**REQUESTS**
**a)** In the Zarathustra text extract, what had the people gathered in the market place been promised?
**b)** Continue the Zarathustra text extract from its final sentence.

**TEXT EXTRACT**

'''

Revilo Oliver’s texts on Aryan ethnosuicide and the need to create a religion of hate have moved me to translate some explanatory notes of Thus Spoke Zarathustra at the bottom of this entry (see also my first post in the comments section).
When Zarathustra came into the nearest town lying on the edge of the forest, he found many people gathered in the market place for it had been promised that a tightrope walker would perform. And Zarathustra spoke thus to the people:
“I teach you the Overman. Human being is something that must be overcome. What have you done to overcome him?
All creatures so far created something beyond themselves; and you want to be the ebb of this great flood and would even rather go back to animals than overcome humans?
What is the ape to a human? A laughing stock or a painful embarrassment. And that is precisely what the human shall be to the Overman: a laughing stock or a painful embarrassment.
You have made your way from worm to human, and much in you is still worm. Once you were apes, and even now a human is still more ape than any ape.
But whoever is wisest among you is also just a conflict and a cross between plant and ghost. But do I implore you to become ghosts or plants?
Behold, I teach you the Overman!
The Overman is the meaning of the earth. Let your will say: the Overman shall be the meaning of the earth!
I beseech you, my brothers, remain faithful to the earth and do not believe those who speak to you of extraterrestrial hopes! They are mixers of poisons whether they know it or not.
They are despisers of life, dying off and self-poisoned, of whom the earth is weary: so let them fade away!
Once the sacrilege against God was the greatest sacrilege, but God died, and then all these desecrators died. Now to desecrate the earth is the most terrible thing, and to esteem the bowels of the unfathomable higher than the meaning of the earth!
Once the soul gazed contemptuously at the body, and then such contempt was the highest thing: it wanted the body gaunt, ghastly, starved. Thus it intended to escape the body and the earth.
Oh this soul was gaunt, ghastly and starved, and cruelty was the lust of this soul!
But you, too, my brothers, tell me: what does your body proclaim about your soul? Is your soul not poverty and filth and a pitiful contentment?
Truly, mankind is a polluted stream. One has to be a sea to take in a polluted stream without becoming unclean.
Behold, I teach you the Overman: he is this sea, in him your great contempt can go under.
What is the greatest thing that you can experience? It is the hour of your great contempt. The hour in which even your happiness turns to nausea and likewise your reason and your virtue.

'''

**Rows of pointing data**
'''

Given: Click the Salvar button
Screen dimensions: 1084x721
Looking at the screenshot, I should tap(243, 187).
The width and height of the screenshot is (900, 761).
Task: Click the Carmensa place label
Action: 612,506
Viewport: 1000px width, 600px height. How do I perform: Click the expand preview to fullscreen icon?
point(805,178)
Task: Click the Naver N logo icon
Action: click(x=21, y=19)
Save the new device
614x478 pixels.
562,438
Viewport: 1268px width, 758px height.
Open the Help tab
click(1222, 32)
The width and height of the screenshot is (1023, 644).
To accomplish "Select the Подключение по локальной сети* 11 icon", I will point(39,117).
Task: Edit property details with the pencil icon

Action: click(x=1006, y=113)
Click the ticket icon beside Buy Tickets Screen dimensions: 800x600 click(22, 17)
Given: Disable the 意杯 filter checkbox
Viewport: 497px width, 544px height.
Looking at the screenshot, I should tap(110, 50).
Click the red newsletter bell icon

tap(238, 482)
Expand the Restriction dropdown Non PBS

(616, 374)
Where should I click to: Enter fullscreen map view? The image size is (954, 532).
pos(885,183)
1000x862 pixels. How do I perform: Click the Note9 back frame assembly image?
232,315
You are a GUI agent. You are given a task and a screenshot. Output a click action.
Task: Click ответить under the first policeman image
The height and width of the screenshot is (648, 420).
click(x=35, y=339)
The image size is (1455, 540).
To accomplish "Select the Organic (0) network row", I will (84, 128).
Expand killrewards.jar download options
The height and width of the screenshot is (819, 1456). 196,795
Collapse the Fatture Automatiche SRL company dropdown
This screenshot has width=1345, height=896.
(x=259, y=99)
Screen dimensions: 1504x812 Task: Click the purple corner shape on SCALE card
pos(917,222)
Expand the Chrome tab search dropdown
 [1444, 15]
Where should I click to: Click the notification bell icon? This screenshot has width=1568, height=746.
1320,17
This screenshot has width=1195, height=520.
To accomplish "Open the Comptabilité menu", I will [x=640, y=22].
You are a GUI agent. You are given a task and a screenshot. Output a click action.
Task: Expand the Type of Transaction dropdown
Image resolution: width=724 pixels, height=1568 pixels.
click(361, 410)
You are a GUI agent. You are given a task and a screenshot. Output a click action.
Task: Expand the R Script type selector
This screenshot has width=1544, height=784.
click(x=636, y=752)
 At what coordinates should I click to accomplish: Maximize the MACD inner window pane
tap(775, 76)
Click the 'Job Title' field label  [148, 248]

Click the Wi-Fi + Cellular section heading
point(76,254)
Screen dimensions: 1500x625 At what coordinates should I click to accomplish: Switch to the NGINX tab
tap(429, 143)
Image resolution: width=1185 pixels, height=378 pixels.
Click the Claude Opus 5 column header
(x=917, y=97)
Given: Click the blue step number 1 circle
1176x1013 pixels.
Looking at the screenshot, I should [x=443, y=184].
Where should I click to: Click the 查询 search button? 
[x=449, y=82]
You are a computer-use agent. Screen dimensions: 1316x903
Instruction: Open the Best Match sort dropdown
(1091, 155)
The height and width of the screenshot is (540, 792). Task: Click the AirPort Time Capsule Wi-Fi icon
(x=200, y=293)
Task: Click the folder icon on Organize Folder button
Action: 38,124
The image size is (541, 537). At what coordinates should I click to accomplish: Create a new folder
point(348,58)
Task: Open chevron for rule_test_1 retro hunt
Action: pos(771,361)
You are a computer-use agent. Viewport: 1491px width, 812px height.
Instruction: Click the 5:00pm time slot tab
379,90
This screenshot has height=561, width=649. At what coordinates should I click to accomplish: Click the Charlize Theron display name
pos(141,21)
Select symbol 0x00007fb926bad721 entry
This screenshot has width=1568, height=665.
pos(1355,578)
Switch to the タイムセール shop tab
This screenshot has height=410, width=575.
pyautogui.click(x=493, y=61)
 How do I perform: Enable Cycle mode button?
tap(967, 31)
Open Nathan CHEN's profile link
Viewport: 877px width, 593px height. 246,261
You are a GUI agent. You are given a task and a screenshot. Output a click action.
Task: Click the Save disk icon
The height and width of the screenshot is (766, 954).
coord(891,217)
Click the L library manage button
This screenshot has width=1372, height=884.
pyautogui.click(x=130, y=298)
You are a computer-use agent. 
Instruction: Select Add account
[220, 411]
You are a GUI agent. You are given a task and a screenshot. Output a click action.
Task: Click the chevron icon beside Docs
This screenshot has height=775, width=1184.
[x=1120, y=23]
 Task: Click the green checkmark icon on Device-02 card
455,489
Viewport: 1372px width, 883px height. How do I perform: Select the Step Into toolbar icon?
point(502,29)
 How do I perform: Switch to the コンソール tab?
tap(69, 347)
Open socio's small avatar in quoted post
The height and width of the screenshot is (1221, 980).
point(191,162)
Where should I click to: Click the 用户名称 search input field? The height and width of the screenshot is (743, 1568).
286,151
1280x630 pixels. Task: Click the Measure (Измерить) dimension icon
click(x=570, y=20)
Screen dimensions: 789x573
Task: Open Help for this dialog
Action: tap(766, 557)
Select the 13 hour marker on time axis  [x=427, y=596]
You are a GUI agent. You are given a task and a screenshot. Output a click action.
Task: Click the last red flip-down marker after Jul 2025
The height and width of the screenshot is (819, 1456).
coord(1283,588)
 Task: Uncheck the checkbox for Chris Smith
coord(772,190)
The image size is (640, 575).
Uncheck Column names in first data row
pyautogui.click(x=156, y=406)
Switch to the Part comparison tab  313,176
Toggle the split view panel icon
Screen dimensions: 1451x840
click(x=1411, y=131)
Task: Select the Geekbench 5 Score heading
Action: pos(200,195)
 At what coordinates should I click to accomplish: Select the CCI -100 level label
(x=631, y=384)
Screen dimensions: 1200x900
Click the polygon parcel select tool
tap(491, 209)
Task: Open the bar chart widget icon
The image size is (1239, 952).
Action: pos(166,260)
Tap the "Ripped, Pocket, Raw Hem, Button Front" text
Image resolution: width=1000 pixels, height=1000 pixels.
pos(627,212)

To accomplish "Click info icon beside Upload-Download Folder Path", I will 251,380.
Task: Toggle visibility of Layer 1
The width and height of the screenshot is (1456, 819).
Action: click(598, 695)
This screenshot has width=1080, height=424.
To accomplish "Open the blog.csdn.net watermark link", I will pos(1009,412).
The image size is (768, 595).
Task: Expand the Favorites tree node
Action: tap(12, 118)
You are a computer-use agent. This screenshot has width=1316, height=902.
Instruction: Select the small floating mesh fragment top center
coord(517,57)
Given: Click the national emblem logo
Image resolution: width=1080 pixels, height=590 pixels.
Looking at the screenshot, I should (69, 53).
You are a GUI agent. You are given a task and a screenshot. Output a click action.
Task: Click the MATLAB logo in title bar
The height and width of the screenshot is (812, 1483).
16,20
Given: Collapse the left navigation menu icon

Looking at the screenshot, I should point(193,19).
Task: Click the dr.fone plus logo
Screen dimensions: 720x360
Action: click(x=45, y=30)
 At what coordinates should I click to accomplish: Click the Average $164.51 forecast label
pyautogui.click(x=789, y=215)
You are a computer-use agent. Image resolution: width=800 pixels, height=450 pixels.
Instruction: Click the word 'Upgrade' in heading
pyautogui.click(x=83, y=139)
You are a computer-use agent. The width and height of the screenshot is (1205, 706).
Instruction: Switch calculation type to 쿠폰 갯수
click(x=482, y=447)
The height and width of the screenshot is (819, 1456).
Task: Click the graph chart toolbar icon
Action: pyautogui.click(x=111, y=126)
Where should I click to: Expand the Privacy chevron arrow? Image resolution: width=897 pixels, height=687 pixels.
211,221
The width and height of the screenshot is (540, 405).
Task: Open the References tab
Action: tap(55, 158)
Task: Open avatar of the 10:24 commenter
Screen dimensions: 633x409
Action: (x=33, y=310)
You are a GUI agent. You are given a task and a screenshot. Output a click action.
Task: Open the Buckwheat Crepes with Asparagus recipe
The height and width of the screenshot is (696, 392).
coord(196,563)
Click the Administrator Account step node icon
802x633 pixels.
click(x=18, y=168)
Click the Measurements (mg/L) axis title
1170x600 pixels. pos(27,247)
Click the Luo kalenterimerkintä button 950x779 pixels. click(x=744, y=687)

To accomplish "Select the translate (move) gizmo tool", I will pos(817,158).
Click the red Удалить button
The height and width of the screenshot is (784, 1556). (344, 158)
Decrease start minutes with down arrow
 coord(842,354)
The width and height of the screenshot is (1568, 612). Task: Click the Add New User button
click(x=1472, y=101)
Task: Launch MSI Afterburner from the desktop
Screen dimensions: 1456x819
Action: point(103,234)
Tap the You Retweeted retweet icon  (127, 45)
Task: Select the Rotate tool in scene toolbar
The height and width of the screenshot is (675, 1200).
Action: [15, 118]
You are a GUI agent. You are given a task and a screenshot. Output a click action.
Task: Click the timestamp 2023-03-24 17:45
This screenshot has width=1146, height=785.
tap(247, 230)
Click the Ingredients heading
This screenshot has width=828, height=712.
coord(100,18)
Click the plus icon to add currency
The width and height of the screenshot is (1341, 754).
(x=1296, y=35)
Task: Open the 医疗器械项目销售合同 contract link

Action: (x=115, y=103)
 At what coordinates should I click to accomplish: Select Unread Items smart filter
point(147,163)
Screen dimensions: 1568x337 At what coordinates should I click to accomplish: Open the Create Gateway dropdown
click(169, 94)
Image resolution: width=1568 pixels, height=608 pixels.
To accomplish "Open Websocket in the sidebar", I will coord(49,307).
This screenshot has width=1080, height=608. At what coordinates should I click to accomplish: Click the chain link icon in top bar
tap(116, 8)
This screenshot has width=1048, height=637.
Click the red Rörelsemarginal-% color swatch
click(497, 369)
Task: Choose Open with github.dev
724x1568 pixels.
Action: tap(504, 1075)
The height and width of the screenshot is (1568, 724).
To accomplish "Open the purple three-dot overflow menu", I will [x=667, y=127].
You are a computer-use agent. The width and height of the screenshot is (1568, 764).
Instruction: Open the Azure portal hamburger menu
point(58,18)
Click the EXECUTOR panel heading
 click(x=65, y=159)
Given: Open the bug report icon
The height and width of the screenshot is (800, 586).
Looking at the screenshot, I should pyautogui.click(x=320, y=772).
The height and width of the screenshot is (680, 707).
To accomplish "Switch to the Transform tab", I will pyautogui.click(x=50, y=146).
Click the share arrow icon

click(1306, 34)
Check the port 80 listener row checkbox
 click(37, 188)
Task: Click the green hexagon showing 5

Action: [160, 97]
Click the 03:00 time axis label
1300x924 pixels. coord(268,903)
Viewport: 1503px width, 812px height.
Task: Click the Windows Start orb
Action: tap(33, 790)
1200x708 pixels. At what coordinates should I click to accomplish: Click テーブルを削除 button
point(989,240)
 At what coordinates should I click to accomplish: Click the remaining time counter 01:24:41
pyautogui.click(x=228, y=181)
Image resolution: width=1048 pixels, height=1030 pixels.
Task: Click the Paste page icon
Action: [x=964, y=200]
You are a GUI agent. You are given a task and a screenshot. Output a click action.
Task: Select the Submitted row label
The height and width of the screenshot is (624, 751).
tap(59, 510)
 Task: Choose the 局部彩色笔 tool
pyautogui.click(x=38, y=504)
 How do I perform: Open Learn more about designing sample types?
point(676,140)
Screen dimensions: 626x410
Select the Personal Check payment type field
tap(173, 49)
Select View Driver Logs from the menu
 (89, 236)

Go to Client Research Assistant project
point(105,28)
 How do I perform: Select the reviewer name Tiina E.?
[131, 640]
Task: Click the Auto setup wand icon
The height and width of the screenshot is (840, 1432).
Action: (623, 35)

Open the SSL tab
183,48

'''

**ANSWERS IN ORDER**
**a)** They had been promised that a tightrope walker would perform.

**b)**
The hour in which you say: ‘What matters my happiness? It is poverty and filth, and a pitiful contentment. But my happiness ought to justify existence itself!’
The hour in which you say: ‘What matters my reason? Does it crave knowledge like the lion its food? It is poverty and filth and a pitiful contentment!’
The hour in which you say: ‘What matters my virtue? It has not yet made me rage. How weary I am of my good and my evil! That is all poverty and filth and a pitiful contentment!’
The hour in which you say: ‘What matters my justice? I do not see that I am ember and coal. But the just person is ember and coal!’
The hour in which you say: ‘What matters my pity? Is pity not the cross on which he is nailed who loves humans? But my pity is no crucifixion.’
Have you yet spoken thus? Have you yet cried out thus? Oh that I might have heard you cry out thus!
Not your sin – your modesty cries out to high heaven, your stinginess even in sinning cries out to high heaven!
Where is the lightning that would lick you with its tongue? Where is the madness with which you should be inoculated?
Behold, I teach you the Overman: he is this lightning, he is this madness! –”
When Zarathustra had spoken thus someone from the crowd cried out:
“We have heard enough already about the tightrope walker, now let us see him too!” And all the people laughed at Zarathustra. But the tightrope walker, believing that these words concerned him, got down to his work.
The above German-English translation by Adrian del Caro is taken from Thus Spoke Zarathustra (Cambridge University Press, 2006). This Cambridge edition lacks the more detailed notes by Andrés Sánchez-Pascual in Así Habló Zaratustra (Madrid: Alianza Editorial, 2014), translated below.
 Markt is the word used by Nietzsche, here translated literally, market. It does not refer only to the place of purchase and sale of goods but, in general, to a spacious place where people meet, the public square. Even today the central square of many German cities is called Marktplatz.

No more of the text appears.